YOUR INSTRUCTIONS
Report all lines of the data below that hold the word "computer".

EXTRACTED DATA
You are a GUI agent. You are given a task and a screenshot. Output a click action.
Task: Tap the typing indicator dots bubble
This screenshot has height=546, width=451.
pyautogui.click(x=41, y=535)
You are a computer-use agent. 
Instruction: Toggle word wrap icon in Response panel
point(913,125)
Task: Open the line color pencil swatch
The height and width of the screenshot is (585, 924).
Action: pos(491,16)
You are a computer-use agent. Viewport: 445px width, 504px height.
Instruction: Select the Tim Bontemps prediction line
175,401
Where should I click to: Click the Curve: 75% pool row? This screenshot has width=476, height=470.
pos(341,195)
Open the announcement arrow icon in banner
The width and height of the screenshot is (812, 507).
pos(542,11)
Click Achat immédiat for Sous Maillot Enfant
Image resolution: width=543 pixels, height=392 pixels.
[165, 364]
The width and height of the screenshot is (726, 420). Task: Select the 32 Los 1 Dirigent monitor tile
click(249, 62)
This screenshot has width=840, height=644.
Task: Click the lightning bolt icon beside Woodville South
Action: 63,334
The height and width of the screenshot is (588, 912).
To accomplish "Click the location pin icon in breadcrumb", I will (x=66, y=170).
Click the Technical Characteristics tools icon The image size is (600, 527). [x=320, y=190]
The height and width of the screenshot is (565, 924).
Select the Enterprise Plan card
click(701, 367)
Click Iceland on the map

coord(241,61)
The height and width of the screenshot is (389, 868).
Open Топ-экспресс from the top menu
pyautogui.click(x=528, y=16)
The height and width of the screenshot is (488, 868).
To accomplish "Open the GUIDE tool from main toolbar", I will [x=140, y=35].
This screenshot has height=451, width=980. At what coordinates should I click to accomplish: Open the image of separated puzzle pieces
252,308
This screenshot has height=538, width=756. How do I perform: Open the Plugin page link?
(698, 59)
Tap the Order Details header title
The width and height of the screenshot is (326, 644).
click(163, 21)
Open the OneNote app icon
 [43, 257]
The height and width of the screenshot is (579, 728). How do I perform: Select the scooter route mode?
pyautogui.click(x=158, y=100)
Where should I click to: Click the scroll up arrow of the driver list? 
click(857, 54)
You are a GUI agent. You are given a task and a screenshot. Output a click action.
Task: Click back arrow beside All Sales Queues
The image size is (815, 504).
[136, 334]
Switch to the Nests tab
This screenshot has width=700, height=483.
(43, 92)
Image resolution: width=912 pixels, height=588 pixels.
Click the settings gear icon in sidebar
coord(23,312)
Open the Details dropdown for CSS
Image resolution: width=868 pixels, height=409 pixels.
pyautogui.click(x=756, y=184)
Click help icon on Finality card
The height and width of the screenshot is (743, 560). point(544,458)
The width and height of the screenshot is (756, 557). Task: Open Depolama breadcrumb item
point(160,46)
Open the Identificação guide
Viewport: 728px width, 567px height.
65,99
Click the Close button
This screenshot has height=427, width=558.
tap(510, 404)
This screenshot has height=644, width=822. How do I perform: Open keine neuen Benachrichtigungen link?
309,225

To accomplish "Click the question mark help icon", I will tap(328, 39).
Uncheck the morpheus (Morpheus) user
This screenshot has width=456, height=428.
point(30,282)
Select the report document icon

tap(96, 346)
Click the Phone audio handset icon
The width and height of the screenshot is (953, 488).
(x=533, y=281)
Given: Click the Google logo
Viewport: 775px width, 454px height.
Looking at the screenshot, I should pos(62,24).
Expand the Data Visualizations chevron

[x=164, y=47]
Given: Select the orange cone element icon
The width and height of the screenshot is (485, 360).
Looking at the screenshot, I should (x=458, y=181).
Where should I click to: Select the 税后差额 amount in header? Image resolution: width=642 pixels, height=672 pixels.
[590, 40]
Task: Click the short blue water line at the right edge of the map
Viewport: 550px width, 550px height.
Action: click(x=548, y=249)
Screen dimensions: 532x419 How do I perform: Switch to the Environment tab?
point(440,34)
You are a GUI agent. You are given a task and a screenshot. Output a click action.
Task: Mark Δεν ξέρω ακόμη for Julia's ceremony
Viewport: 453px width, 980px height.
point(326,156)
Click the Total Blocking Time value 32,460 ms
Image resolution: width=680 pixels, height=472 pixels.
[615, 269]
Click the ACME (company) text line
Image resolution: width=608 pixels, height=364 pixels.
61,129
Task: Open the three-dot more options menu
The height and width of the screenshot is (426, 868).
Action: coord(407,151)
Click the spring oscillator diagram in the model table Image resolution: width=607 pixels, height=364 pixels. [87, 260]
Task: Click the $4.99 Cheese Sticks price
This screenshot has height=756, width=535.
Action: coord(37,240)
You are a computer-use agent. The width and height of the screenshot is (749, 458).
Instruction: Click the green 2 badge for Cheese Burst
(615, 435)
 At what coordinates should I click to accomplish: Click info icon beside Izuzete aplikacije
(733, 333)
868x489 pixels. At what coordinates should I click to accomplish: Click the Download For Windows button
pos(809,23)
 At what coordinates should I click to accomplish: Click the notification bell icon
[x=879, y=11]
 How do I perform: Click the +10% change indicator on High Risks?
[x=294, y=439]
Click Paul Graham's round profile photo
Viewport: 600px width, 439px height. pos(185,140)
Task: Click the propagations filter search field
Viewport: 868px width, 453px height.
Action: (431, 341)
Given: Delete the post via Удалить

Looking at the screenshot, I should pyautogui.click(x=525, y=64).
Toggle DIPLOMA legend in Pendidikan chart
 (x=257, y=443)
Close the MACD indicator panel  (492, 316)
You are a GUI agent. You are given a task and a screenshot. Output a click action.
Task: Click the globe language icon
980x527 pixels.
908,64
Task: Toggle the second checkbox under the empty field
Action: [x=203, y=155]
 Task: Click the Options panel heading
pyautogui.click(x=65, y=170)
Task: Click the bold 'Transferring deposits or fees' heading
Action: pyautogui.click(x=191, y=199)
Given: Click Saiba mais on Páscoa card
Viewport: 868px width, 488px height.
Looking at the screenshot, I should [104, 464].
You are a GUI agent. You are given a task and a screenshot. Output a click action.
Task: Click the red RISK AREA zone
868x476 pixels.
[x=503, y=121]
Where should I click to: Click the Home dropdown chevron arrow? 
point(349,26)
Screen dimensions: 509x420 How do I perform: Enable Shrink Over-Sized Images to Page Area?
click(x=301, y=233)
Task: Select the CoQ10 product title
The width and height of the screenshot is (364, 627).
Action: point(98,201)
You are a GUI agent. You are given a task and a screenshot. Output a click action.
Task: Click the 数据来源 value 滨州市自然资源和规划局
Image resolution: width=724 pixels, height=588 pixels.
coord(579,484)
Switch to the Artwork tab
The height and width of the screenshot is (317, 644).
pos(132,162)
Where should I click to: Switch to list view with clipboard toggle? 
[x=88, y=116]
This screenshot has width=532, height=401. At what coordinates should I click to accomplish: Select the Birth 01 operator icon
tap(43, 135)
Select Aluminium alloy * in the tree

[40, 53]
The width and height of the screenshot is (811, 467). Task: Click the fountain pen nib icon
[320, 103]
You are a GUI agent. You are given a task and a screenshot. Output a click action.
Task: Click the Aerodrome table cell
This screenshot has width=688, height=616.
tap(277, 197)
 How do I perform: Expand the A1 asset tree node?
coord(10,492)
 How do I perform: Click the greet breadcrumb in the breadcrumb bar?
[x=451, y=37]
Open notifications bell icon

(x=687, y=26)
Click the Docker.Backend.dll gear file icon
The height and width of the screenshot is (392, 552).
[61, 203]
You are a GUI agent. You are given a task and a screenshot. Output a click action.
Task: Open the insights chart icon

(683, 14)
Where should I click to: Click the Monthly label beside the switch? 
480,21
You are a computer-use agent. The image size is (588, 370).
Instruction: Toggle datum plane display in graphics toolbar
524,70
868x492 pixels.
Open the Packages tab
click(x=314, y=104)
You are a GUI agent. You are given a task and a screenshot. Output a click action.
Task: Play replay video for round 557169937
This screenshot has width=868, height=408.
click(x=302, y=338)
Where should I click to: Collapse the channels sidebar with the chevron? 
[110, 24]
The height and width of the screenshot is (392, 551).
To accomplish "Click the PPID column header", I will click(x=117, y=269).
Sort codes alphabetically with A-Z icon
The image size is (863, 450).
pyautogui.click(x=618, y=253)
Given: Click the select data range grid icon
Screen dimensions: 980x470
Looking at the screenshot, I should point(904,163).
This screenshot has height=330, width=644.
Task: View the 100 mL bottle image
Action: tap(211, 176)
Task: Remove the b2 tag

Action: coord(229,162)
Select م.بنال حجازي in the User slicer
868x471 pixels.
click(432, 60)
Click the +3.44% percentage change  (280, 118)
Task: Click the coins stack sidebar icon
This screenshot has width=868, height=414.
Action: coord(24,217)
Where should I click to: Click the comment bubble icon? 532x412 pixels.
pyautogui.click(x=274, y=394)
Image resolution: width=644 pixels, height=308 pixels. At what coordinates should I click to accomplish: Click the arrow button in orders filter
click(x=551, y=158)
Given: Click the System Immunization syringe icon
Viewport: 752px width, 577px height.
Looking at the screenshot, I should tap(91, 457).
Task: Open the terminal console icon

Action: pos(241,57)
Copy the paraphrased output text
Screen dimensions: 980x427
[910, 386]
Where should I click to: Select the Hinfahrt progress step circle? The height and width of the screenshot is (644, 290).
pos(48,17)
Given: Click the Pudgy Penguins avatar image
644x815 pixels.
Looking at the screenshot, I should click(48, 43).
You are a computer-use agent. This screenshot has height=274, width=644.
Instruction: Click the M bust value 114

FINISHED EXERCISE
You are a computer-use agent. 
You are a computer-use agent. Viewport: 445px width, 504px height.
You are a computer-use agent. The width and height of the screenshot is (749, 458).
You are a computer-use agent. The image size is (588, 370).
You are a computer-use agent. This screenshot has height=274, width=644.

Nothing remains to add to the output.